Mikaela Gomes de Oliveira é graduada em Letras-Português pela UFES. Escritora nos momentos de folga, cinéfila assumida e uma amante incondicional da literatura brasileira e da cultura capixaba. Também é co-fundadora deste blog. Confira, abaixo, o conto “O andarilho”:
O ANDARILHO
Ela caminhava, passos lentos e precisos, um olhar vazio que se via à distancia. Feições complexas como um enigma, mas ela tinha algo em comum com aquele homem da esquina, um andarilho descaracterizado pelo tempo e pelas amarguras da vida. Os dois ansiavam por compreensão, algo que não se via em ninguém há muito tempo.
Aos poucos ela tomou coragem de fazer o inesperado, se aproximar daquele homem que todos faziam questão de não perceber. Ela já fez parte do círculo de pessoas que o ignorava. Toda vez que via o homem puxando seu carrinho ou lendo uma revista no canto da rua, se perguntava se aquele ser esfarrapado e imundo tinha alegria ou empolgação em ler algo. Às vezes, a mulher sentia revolta, se questionava e poucas eram às vezes, em que ela sentia dó. Reações que nem ela sabia. Praguejava sempre que passava por ele, o culpando, pelas emoções, sentidas por ela. Mal sabia ela que era seu próprio ser gritando desesperado por liberdade.
Hoje, na verdade, seria diferente. Não importava o que seria, ódio, repugnância, dó, afeição; não interessava, ela iria se aproximar dele. Pra que? Ainda não sabia, mas também não importava. Nada importava, apenas, ele importava.

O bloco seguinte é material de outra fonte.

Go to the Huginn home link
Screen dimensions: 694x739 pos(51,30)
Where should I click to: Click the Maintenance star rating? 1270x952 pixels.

Aproximou-se dele cabisbaixa com o olhar vazio. Não conseguia dizer nada, nada saia de seus lábios, nem uma palavra sequer. Ele devolveu aquele olhar a ela, com um extremamente diferente. Era algo que irradiava. Algo sem explicação! O andarilho pegou rapidamente uma revista velha que sempre lia, sua companheira inseparável e a entregou a mulher. Em silencio, ele se achegou para o canto do banquinho que usava e cedeu um pequeno espaço para ela se sentar. Não houve sequer uma palavra entre os dois. Ali eles ficaram. Ela leu inúmeras revistas com ele sem haver diálogo algum. As trocas de olhares e a cumplicidade de sorrisos entre os dois valiam mais do que mil palavras pronunciadas.
A mulher passou a tarde toda ali com o andarilho, e, ao se despedir, trocou um aperto de mão com ele. Aquele dia jamais iria ser esquecido por ambos e mais ainda por ela, que, em seu leito de morte, depois de muitos e muitos anos do acontecido, ainda lembrará que fora compreendida ao menos uma única vez em toda a sua vida.